Karposh 07-23-2020 04:05 AM

[QUOTE][I]...We have to make sure that [B][U]ani[/U][/B] is meaningful in Slavic to justify a Slavic etymology from Koza (and from what I could find from readings and friends, it is not). On this, an expert's opinion would be useful and is still required.[/I][/QUOTE]

[QUOTE=Soldier of Macedon;183549]
Umm, is this guy for real? It doesn't take an expert. Just look at a map with place names from Macedonia, both old and new. Zagoričani, Loznani, Dragožani, Raštani, Peštani, Dabjani, Galičani, Vevčani, Topolčani, Količani, Krivogaštani, Studeničani, Kočani, etc.[/QUOTE]

A quick Google search for village names in the republic from different regions gave me the following village names ending in [B]ani[/B]. There were many also with the suffix [B]eni[/B] and I though it was worthwhile listing them as well (I have shown them in red). Obviously the list below is not exhaustive ad is only scratching the surface as I couldn't be bothered researching other municipalities but I think we get the picture. You mentioned some from Aegean Macedonia too SOM. I'm sure there are many more village names over there that end with the suffix [B][U]ani[/U][/B].

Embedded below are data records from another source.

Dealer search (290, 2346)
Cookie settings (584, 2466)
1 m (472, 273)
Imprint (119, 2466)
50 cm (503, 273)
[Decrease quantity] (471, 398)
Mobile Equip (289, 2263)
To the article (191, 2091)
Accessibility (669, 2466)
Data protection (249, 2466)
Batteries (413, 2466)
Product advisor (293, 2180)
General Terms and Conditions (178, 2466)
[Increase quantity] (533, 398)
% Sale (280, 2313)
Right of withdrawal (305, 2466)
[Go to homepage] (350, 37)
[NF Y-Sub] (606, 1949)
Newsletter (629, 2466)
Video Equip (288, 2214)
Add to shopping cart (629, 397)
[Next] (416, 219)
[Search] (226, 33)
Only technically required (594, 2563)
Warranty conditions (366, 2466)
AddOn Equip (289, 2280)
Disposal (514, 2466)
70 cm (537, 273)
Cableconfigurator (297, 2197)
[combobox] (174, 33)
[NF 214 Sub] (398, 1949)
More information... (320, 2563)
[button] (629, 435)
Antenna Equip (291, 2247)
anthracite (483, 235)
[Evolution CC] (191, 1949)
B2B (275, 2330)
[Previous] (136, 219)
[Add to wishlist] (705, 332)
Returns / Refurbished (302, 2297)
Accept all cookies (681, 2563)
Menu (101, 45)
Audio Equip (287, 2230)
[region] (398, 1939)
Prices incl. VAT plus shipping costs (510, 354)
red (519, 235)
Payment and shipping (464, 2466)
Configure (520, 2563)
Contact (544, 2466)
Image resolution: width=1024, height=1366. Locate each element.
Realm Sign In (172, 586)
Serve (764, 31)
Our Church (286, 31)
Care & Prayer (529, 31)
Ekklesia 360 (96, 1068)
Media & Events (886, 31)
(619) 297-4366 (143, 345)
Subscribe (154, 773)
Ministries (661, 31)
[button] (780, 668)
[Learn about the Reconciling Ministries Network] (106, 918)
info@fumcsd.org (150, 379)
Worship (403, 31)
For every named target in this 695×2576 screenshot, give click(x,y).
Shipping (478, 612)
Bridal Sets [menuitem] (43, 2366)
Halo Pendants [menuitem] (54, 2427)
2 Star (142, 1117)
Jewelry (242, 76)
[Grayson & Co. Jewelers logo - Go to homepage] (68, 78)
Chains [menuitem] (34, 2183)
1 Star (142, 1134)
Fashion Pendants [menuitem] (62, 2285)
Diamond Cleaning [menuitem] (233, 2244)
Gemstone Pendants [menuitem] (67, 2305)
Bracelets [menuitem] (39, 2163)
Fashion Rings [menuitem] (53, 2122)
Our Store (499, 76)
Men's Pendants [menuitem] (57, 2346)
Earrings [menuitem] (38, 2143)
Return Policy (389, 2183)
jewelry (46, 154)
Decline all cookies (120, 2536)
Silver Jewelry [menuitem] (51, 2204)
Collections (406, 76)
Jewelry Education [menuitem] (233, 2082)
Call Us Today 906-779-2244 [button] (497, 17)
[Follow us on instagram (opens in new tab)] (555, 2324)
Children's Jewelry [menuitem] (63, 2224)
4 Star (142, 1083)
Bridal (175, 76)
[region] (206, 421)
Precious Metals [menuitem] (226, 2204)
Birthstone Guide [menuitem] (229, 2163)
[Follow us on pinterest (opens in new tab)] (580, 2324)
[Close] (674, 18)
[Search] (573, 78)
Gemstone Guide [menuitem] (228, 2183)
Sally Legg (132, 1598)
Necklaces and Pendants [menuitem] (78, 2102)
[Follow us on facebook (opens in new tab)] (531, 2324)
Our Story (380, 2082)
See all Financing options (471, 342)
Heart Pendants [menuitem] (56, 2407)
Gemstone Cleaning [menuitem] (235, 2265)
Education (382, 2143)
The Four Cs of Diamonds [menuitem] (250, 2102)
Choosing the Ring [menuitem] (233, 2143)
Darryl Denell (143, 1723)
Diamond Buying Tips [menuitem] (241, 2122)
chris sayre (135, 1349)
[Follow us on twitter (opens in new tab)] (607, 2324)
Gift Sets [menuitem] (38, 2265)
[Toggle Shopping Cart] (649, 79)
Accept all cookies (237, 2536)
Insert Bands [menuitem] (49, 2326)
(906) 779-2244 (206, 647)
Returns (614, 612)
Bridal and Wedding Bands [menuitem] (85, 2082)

The idiot making the observation that he can't find any meaningful examples of the suffix's use in "Slavic" and that an expert is needed to verify any findings is ether willfully ignorant or a complete numbskull.

[B]Bitola Region:[/B]
• Bareshani
• Crnichani
• Dragozhani
• Karamani
• Kazhani
• Kukurechani
• Loznani
• Novoselani
• Obershani
• Rashtani
• Sekirani
• Zlokukyani
[COLOR="Red"]• Dobroveni
• Oleveni
• Zhabeni[/COLOR]

[B]Prespa Region:[/B]
• Podmochani
• Krani
• Ezerani
[COLOR="red"]• Drmeni
• Kriveni
• Gorno Dupeni
• Dolno Dupeni[/COLOR]

[B]Ohrid Region[/B]
• Elshani
• Peshtani
• Trojani

[B]Prilep Region[/B]
• Galichani
• Peshtani
• Smolani
• Topolchani
• Veprchani
• Veselchani
• Zagorani

[B]Veles Region[/B]
• Novochani
• Rashtani

[B]Kavadarci Region[/B]
• Brushani
• Koshani

Karposh 07-23-2020 04:45 AM

[QUOTE]The derivation of the name Metsovo—from the words Mitsous and Mesovounon or from the unattested Slav word *Mẹčovo, meaning bear-place—which has been proposed by academics and historians, is not confirmed by linguistic research. On the contrary, there appears to be an etymological relation between the Vlach Minʤu and the Greek Metsovo, the latter being a combination of the stem Mets and the Slavic-ending ovo.[/QUOTE]

Mechovo is apparently an unattested Slavic word for the place name Metsovo according to the genius in the above quote before he/she goes onto clumsily sell the case for a Vlach or Greek derivation for the word. However, the case for a Macedonian origin of the name grows stronger when you consider that, in Macedonian, the diminutive form of Mechka (a bear) is Metsa. Often, when parents speak to their children (especially during story time) a bear is often referred to as “Baba Metsa” that is, Grandma Bear. Regardless of whether the original word was Mechovo and the current term, Metsovo, an apparent bastardisation of the original, both Mechovo and Metsovo work in Macedonian and have exactly the same meaning. The latter being a term of endearment for a bear.